La grande question, c'est évidemment de décider de ce qui est agréable et de ce qui ne l'est pas, sachant que les équidés ne savent guère exprimer leur point de vue sur ce sujet. Il est par exemple assez étonnant de constater que la prise de contact avec la bouche, qui est considérée comme le seuil minimum de communication par la plupart des dresseurs, est classée comme "intervention désagréable", ou "agression" par les cavaliers western. Des différences de valeurs dont l’étude est pleine d’intérêt...

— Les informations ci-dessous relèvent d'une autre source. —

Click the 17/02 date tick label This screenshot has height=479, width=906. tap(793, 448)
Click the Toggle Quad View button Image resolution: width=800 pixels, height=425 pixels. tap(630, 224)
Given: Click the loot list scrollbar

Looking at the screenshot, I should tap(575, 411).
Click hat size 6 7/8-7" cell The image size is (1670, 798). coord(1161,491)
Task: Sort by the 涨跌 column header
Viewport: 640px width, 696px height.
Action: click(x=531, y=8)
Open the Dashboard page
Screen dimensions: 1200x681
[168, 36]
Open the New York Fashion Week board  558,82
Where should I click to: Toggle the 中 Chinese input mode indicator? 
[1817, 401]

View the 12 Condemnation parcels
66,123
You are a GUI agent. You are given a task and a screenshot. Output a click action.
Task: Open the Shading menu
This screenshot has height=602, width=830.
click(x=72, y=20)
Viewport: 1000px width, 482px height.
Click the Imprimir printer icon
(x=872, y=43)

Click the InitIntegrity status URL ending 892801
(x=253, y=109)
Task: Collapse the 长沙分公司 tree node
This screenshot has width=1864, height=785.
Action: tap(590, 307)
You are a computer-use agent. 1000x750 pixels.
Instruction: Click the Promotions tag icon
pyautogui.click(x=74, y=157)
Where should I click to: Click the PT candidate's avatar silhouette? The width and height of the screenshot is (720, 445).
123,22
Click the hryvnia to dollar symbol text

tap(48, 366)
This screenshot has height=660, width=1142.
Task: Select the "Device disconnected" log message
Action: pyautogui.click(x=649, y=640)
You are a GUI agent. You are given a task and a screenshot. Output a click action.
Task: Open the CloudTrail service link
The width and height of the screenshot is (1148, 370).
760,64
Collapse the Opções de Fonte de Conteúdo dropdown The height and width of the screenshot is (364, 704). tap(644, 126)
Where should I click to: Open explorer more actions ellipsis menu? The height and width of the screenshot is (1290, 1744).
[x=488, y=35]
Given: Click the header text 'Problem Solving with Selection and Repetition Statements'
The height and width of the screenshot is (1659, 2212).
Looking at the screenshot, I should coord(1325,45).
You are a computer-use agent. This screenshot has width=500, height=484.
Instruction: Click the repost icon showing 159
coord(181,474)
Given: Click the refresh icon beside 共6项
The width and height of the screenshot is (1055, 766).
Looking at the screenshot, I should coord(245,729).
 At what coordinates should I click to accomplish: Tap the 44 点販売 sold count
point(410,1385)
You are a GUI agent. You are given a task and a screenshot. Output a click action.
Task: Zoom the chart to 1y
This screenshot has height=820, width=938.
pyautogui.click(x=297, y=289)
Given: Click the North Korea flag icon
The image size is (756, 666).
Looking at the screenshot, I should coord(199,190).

(Encadré)  N'allez pas croire que la "politesse des aides" est un truc à réserver aux protecteurs des animaux et aux jeunes filles au coeur tendre... Si les meilleurs cavaliers finissent par l'adopter, ce n'est sûrement pas par altruisme et grandeur d'âme, mais plutôt par égoïste intérêt : c'est tout simplement la clé de l'efficacité équestre ! Deux raisons majeures à cela :

- Effet anti-opposition.
Plus l'action est délicate et subtile, moins elle risque de déclencher le fameux réflexe d'opposition, cette "contre-action" qui paralyse l'obéissance. Le cheval peut donc répondre plus généreusement.

- Economie de moyens.
Une aide forte ou appuyée perd rapidement de son effet si on y recourt trop souvent. Le cheval se blase, s'endurcit, et se démotive... Le recours à une aide douce, qui suffit dans la plupart des cas, permet d'économiser ses effets.  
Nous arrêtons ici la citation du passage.